▶ [Work required] Display each line of the data below that contains the string "pixels". Case counts.

___ Material ___

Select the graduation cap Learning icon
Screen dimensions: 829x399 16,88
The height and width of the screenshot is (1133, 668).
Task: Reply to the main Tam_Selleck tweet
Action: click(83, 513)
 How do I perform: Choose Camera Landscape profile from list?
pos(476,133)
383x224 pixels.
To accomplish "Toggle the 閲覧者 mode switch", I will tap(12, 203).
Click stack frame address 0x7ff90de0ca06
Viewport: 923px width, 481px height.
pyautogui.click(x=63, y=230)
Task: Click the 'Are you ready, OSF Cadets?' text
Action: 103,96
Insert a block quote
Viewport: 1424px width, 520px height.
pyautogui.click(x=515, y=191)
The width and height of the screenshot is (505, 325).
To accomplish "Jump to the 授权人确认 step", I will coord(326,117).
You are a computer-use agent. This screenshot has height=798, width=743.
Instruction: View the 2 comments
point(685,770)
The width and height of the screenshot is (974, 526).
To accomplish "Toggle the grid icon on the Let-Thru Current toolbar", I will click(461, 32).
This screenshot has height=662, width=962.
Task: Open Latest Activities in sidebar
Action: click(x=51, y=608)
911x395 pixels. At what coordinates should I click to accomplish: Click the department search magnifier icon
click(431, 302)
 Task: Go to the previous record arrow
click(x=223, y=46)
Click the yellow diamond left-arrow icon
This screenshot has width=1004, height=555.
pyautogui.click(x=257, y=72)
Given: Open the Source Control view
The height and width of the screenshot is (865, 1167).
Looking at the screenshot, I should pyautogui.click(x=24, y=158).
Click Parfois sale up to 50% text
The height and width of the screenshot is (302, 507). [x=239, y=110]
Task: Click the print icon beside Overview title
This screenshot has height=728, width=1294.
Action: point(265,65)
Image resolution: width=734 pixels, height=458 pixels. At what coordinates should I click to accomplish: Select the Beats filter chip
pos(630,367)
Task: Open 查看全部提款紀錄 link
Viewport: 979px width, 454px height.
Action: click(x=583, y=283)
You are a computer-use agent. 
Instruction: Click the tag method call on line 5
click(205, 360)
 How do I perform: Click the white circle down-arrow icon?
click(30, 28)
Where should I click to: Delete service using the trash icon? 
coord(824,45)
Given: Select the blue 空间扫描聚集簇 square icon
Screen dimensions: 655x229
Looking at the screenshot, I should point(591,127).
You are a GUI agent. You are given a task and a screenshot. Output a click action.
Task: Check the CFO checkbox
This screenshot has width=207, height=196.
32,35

___

▶ [Response to this exercise]
383x224 pixels.
911x395 pixels. At what coordinates should I click to accomplish: Click the department search magnifier icon
Image resolution: width=734 pixels, height=458 pixels. At what coordinates should I click to accomplish: Select the Beats filter chip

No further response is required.